SOURCE TEXT:
---+---

Last month, UN High Commissioner for Human Rights Mary Robinson toured northern Mexico. Her concern: the U.S. Border Patrol. By heavily patrolling the accessible crossing points, said Ms. Robinson, our Border Patrol is "forcing" illegal aliens to take more perilous routes into the United States. It is, presumably, a violation of the human rights of people breaking into our country to "force" them to seek out less safe passages across our borders.

It is easy to see where Mary Robinson and her colleagues are heading. They seek a regime where UN bureaucrats from Third World despotisms demand that America open her borders and grant sanctuary to all who wish to settle here. Americans who wish to control their borders will be told that sovereignty is outdated, and that our great fertile plains and cities are, compared to Bombay and Lagos, under-populated.

From UN declarations of "world heritage sites" in the U.S, to putting U.S. troops under UN command, to creation of a UN war crimes tribunal with the power to seize and prosecute U.S. soldiers, we are on the road paved by Bill Clinton when he said that he hopes to leave America tied down in a web of global institutions.

Last month, we learned that the UN tribunal to prosecute war crimes in the Balkans has opened a file on U.S. Air Force pilots. The chickens of globalism are coming home to roost.

Another milestone was crossed last year when UN Secretary General Kofi Annan asserted that only the Security Council can authorize the international use of force; and a nation's sovereignty no longer protects it from intervention, if the UN determines that human rights are being violated. The Brezhnev Doctrine of Limited Sovereignty has been replaced by the Annan Doctrine.

Upon what meat has this our Caesar fed? The United Nations was not established as a world government, but a forum for settling disputes. Kofi Annan is not the conscience of mankind; he is a civil servant, an employee of the UN; and he should begin behaving as such.

---+---

DATA TO PROCESS:

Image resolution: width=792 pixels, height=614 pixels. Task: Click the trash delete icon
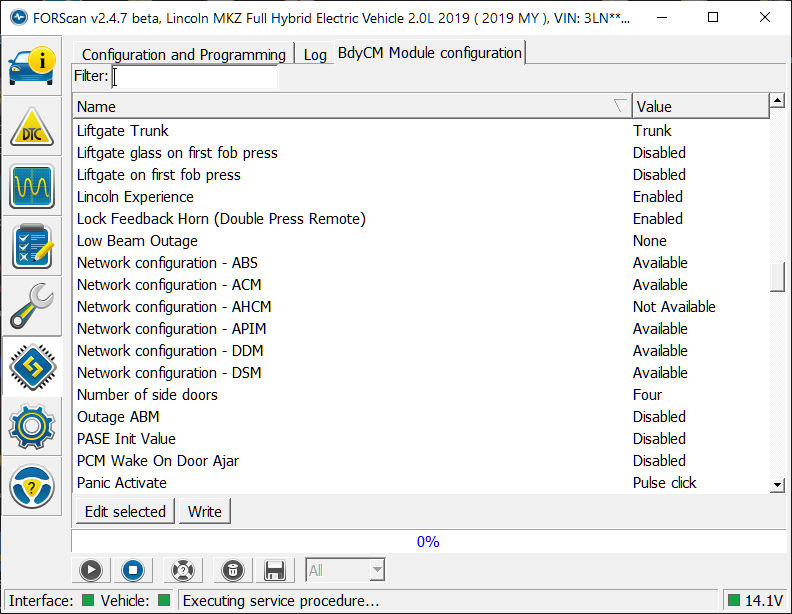232,570
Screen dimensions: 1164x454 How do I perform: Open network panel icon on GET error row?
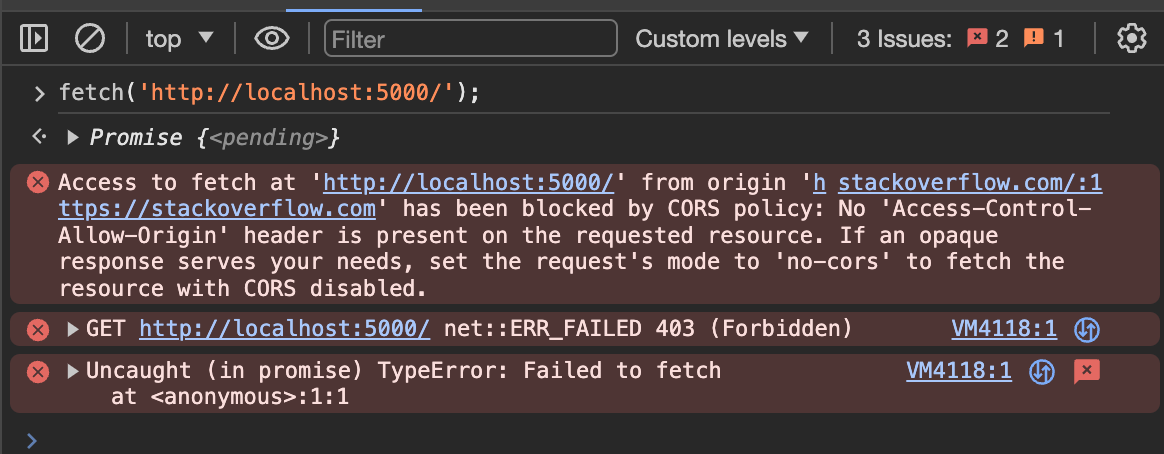click(1086, 329)
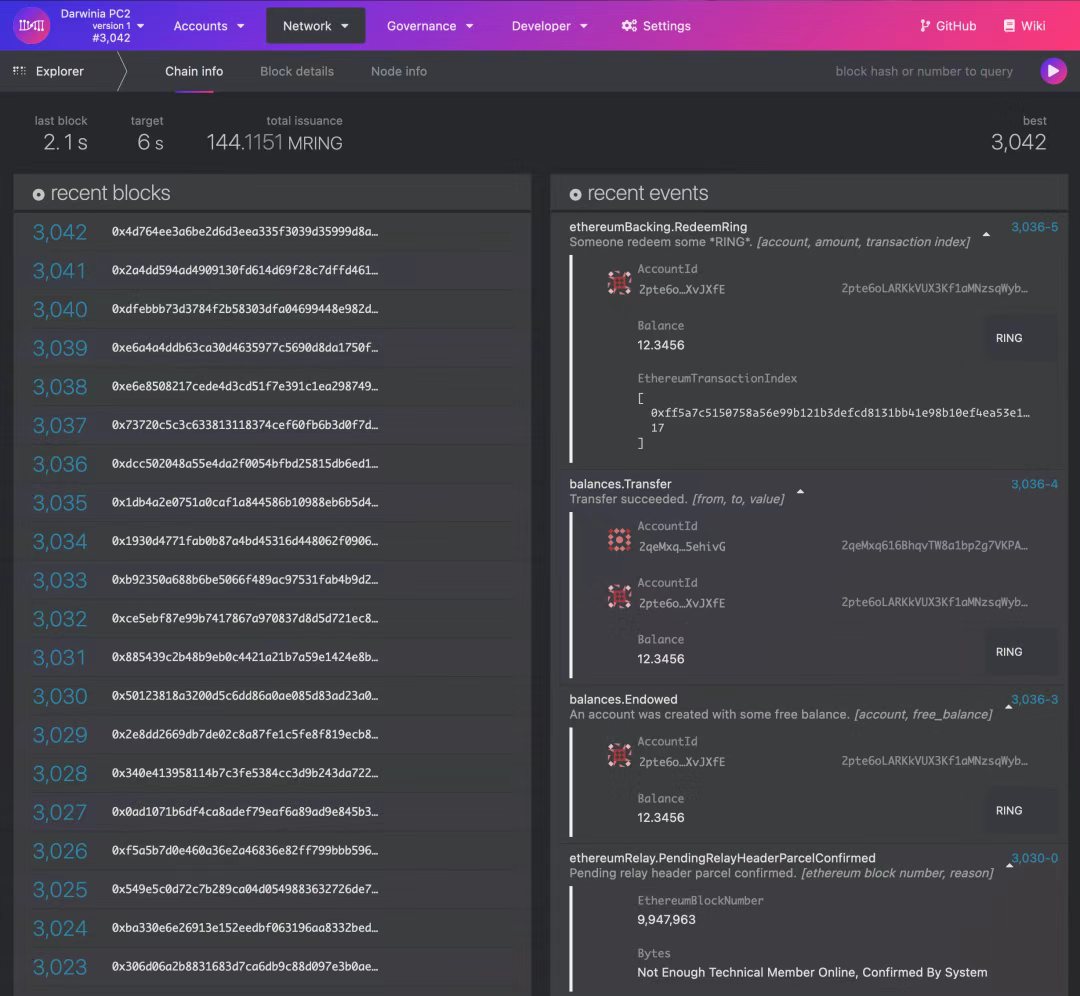Click the account identicon in balances.Endowed event

(x=619, y=755)
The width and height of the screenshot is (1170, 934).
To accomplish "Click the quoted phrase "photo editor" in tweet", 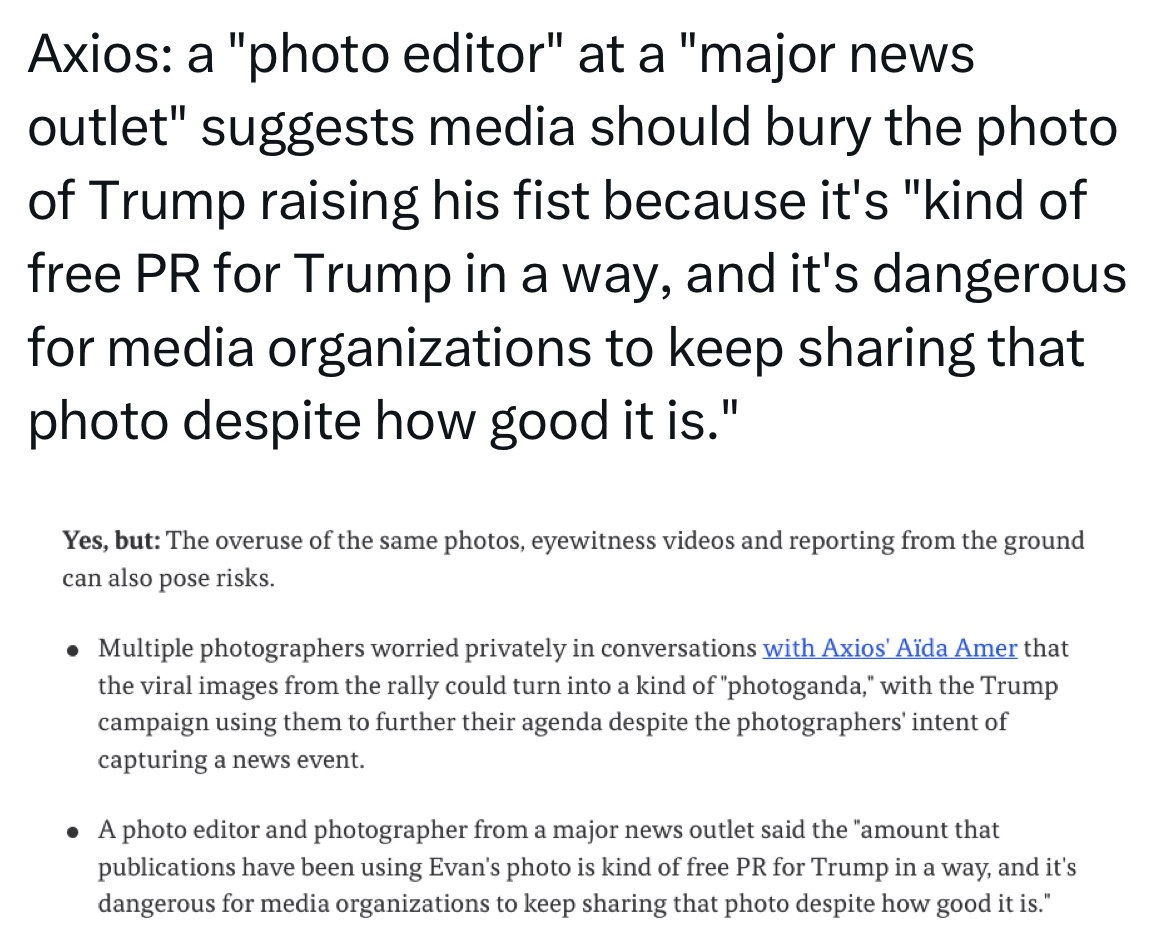I will (392, 55).
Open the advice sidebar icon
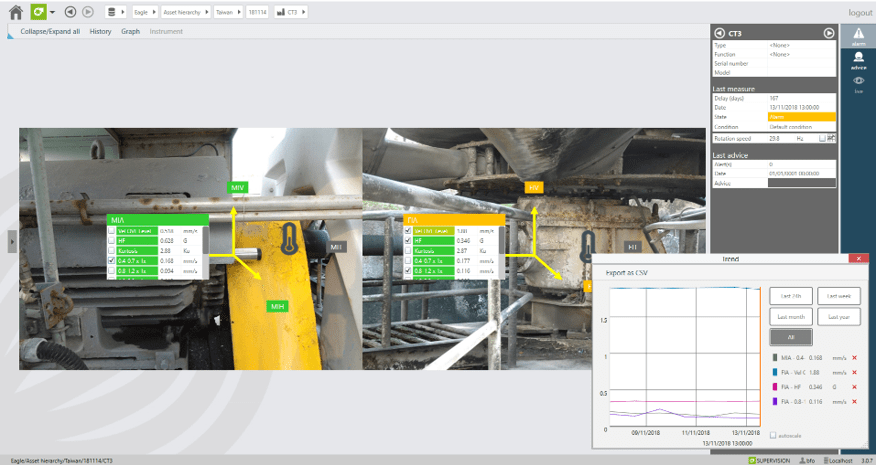 point(858,60)
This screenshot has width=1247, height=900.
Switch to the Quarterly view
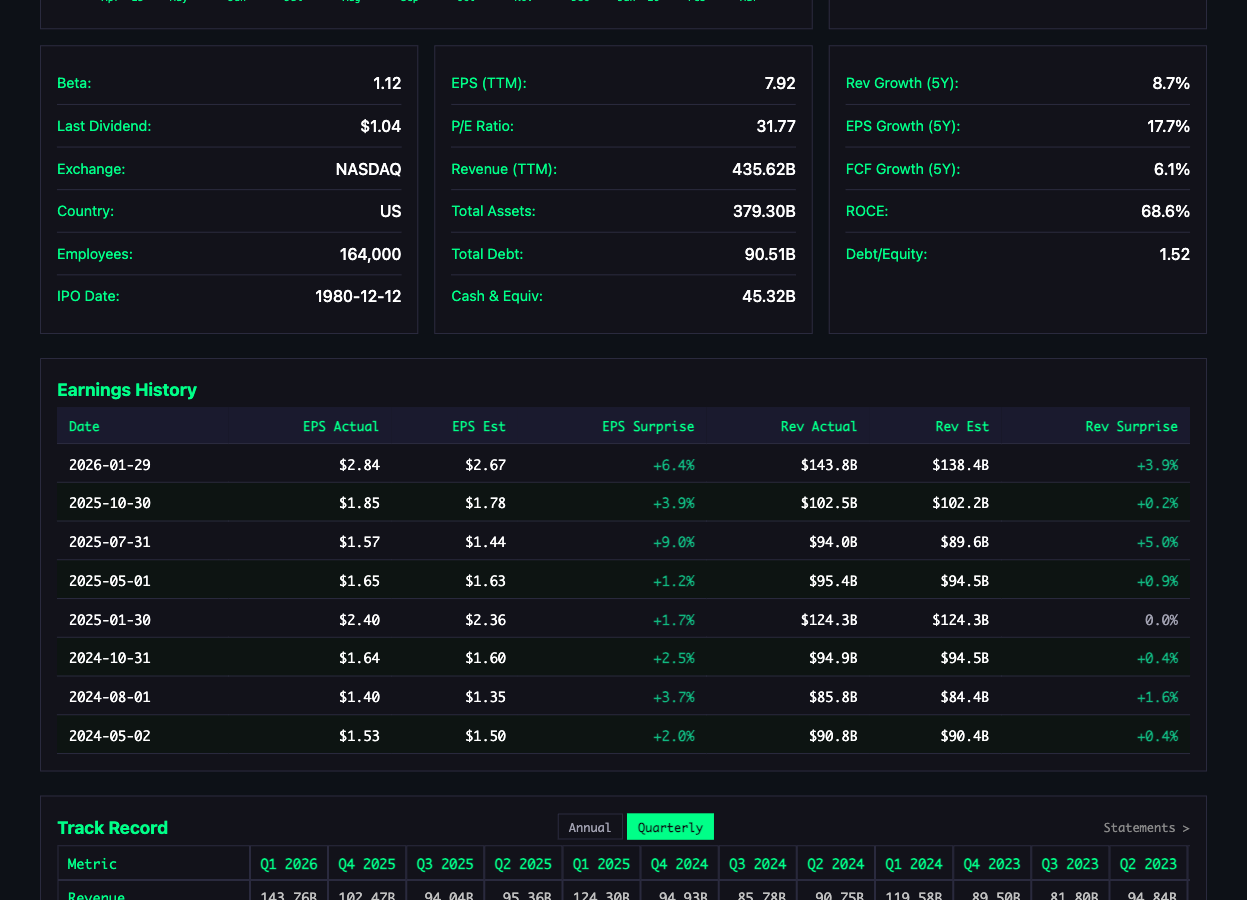[x=670, y=827]
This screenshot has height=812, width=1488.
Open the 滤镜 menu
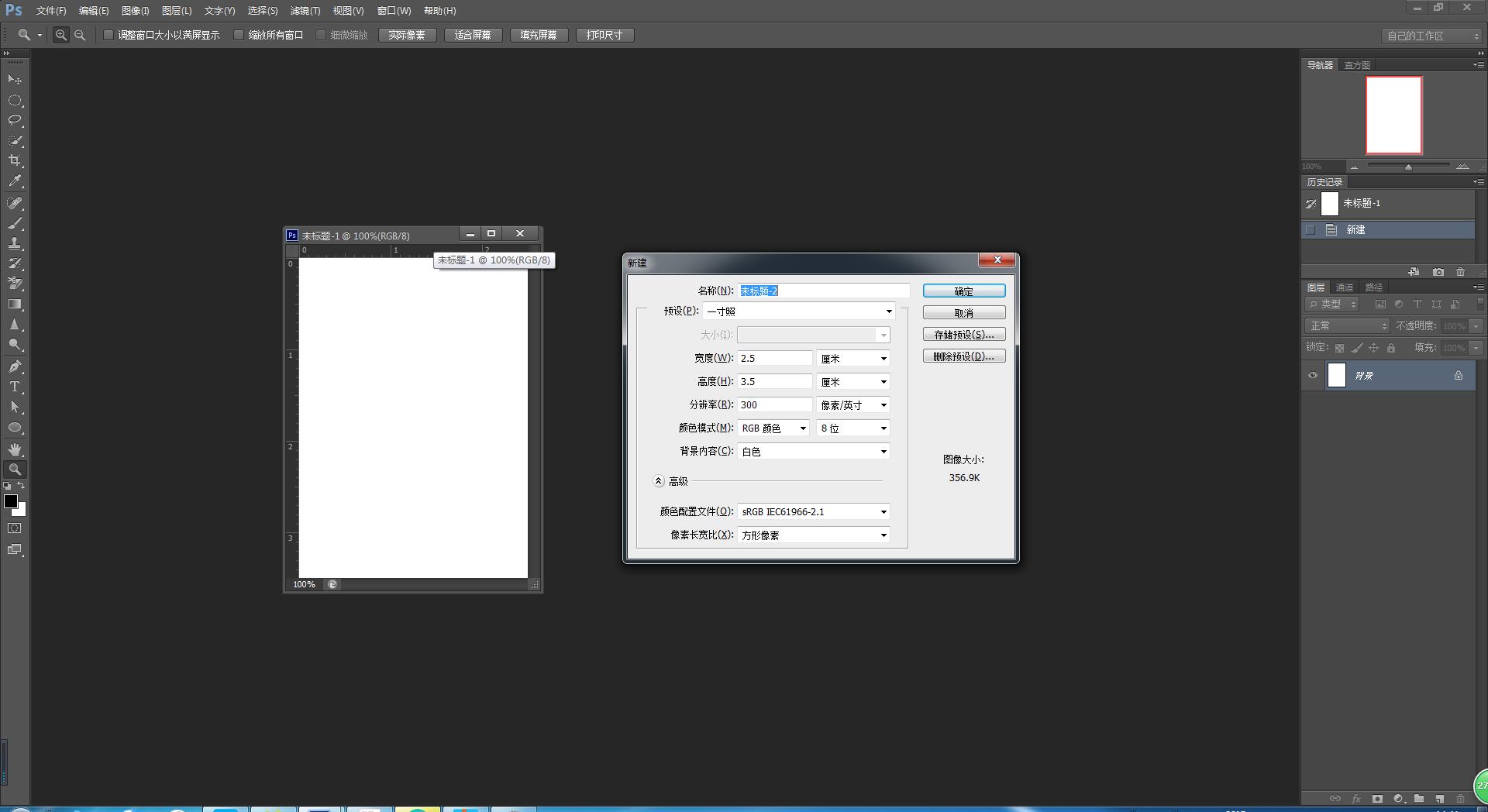(x=305, y=10)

---+---

PROBLEM SET:
- A) Turn the records into a numbered list with no blank lines, starting with the line that contains "This screenshot has width=1247, height=900." and going on through the end of the records. Leave the pictures out.
- B) Go on with the essay about the UN and American sovereignty, picking up after its last sentence.

RESPONSES FOR EACH TASK:
- A)
1. This screenshot has width=1247, height=900.
2. Switch to the Quarterly view
3. [x=670, y=827]
4. This screenshot has height=812, width=1488.
5. Open the 滤镜 menu
6. (x=305, y=10)

- B)
But it was not Mr. Ndiaye, Mrs. Robinson or Mr. Annan who announced the death of the nation-state. That was Strobe Talbott, Richard Gardner, and those Republicans who have made the Global Economy a Golden Calf to fall down before and worship. And the political globalists have their own Fifth Column of fellow travelers inside the conservative elite.

Wall Street Journal editor Robert Bartley has been quoted as declaring "the nation-state is finished." He calls for an amendment to the Constitution to throw open America's borders to immigration from all over the world. Bartley's vision of America as Global Mall, is embraced by the global corporations that advertise in the Journal and seek access to an inexhaustible supply of low-wage foreign labor. As British author John Gray writes, America's neo-conservatives have become little more than "ranting evangelists of global capitalism."

Let it be said: Loyalty to the New World Order is disloyalty to the Republic. In nation after nation, the struggle between patriotism and globalism is underway. In England, the Tory Party draws a line in the sand at giving up Britain's pound. In France, farmers riot to preserve a way of life. In Canada, the fight to preserve the national culture is gaining recruits. In Germany, Gerhardt Schroeder makes a political comeback by embracing economic nationalism.

And Mr. Cronkite's talk of world government ushering in world peace notwithstanding, the end of sovereignty means endless war. Trampling on the sovereignty of Yugoslavia, President Clinton demanded that the Serbs surrender Kosovo and cede domination of their country to NATO. When Belgrade rejected his ultimatum, Mr. Clinton began 78 days of bombing, using as his casus belli allegations of Serbian genocide against Kosovar Albanians. We now know there was no genocide. We now know it was Clinton's bombing that spurred the killing. We now know Clinton's War did not create a "multi-ethnic democracy," but a vengeful little statelet where Serbs are burned out of their homes for sport.

If ever sovereignty becomes obsolete, we may expect America's involvement in endless wars until, one day, we pay the horrific price in some act of cataclysmic terror on our own soil. For interventionism is the spawning pool of international terror.

Admonishing Russia for her war on Chechnya, Madeline Albright declared, "Killing the innocent does not defeat terror. It feeds terror." Exactly, Ms. Albright. But that is as true of Serbia, as it is of Chechnya.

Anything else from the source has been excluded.